Vietnam investment firm to start nation’s largest energy fund

Saigon Asset Management Corp., which last month announced it is starting Vietnam’s first distressed- assets fund, plans to raise $300 million for an energy fund that would be the country’s largest.

Saigon Asset Management is reviewing about a dozen thermal and hydropower projects in Vietnam that its energy fund might invest in, as well as developments in Laos and Cambodia, Kevin Flaherty, managing director of the company’s energy and natural resources investments, said in a phone interview.
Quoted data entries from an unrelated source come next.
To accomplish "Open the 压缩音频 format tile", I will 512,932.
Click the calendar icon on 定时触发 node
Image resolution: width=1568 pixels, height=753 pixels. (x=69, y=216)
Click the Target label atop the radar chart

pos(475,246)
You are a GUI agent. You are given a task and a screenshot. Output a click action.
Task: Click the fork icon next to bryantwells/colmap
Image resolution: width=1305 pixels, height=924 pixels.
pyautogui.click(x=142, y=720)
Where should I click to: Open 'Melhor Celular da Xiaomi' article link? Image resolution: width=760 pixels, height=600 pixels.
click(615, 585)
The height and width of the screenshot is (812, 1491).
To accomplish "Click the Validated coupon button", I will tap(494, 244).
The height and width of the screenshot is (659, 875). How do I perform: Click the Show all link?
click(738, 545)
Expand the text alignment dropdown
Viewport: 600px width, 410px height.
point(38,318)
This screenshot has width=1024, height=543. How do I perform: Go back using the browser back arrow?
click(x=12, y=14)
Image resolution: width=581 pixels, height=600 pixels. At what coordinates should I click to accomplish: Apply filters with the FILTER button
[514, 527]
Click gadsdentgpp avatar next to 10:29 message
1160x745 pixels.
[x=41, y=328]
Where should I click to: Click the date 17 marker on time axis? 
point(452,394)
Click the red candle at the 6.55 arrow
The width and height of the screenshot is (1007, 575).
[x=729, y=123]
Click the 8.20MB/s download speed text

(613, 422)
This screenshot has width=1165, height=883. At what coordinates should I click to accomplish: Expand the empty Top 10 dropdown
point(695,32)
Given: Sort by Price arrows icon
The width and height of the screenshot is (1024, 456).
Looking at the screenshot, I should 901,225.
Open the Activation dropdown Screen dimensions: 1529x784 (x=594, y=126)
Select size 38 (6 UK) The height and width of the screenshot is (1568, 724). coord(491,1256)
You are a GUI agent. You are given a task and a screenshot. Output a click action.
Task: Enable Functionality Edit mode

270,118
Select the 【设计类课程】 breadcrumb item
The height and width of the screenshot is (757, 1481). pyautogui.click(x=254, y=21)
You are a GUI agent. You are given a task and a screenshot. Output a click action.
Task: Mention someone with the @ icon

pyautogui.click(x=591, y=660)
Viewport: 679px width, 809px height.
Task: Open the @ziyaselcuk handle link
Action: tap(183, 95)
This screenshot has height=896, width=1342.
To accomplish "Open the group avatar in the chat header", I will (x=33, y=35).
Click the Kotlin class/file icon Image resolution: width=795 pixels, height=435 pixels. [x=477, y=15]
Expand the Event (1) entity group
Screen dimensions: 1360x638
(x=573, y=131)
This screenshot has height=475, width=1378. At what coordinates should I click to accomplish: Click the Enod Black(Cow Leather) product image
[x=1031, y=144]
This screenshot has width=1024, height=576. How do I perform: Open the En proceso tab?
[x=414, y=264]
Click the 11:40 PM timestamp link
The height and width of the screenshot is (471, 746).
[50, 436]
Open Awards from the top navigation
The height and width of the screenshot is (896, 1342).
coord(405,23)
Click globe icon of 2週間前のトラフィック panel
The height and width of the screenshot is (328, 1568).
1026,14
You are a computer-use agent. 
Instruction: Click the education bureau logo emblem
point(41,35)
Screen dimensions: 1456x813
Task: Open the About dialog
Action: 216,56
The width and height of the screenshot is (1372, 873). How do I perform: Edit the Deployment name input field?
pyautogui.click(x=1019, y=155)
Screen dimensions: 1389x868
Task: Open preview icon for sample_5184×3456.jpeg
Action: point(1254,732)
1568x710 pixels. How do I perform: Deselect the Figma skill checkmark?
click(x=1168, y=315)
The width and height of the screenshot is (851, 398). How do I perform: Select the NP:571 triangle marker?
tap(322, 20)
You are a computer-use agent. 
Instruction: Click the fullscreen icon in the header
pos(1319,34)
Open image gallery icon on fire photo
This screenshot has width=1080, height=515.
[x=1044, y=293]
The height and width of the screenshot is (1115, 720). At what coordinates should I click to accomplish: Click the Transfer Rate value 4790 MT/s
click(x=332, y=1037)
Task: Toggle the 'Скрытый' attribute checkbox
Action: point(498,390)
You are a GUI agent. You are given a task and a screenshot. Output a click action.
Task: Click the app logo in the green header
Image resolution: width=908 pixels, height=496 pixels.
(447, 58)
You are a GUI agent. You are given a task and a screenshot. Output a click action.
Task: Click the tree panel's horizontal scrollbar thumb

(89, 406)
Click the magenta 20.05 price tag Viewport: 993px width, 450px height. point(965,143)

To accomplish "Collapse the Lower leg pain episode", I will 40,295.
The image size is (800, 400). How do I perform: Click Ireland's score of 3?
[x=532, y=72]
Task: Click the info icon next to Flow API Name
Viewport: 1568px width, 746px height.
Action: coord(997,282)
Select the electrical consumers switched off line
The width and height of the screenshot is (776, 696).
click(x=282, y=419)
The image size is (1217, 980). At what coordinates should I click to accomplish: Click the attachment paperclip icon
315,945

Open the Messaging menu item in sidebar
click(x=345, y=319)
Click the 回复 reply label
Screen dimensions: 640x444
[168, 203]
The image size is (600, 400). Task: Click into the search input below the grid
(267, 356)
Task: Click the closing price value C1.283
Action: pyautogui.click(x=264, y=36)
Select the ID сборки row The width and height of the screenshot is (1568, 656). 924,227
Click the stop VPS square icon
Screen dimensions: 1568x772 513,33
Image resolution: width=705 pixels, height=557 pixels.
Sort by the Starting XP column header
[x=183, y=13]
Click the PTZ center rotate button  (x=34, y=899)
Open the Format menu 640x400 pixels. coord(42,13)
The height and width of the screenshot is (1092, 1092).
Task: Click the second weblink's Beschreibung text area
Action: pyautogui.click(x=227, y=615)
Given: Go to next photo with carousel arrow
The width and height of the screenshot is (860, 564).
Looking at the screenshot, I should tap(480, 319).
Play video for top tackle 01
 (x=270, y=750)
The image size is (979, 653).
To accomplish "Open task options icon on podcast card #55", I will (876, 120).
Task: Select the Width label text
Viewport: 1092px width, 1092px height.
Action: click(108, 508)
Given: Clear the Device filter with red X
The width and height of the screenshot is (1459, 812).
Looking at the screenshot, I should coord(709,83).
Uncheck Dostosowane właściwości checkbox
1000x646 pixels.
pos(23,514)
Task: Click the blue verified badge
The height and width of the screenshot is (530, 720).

Vietnam is aiming to reduce government control in the power industry and implement a market-pricing system to attract foreign investments. The country announced this month an energy development plan that includes spending $45 billion to more than triple its electricity generation capacity through the end of the decade.

“If you look at growth over the next two decades, this is a good sector to be in,” Flaherty said. “There’s a clear understanding from the decision makers that the sector needs fairly-priced tariffs that will provide a reasonable rate of return and encourage investors.”

Saigon Asset Management plans to begin meeting investors to raise capital for the fund late next month, Flaherty said. The firm currently manages two funds totaling $125 million, said its chief executive officer, Louis Nguyen, who’s a former managing director of Vietnam’s biggest fund manager, VinaCapital Investment Management Ltd.

Power plants

“There’s so much demand and inevitable growth,” said Giles Cooper, a lawyer for Duane Morris Vietnam LLC, which works with power investors in the country. “At the moment, there are massive monopolies and state control of the economy. That’s shifting haltingly toward a more competitive landscape.”

Separately, Saigon Asset Management has signed an initial agreement with An Khanh Electricity Joint Stock Co. to invest in two coal-fired thermal power plants in northern Vietnam, Flaherty said.

Vietnam wants to raise generation capacity to 75,000 megawatts by 2020 from 21,600 megawatts in 2010.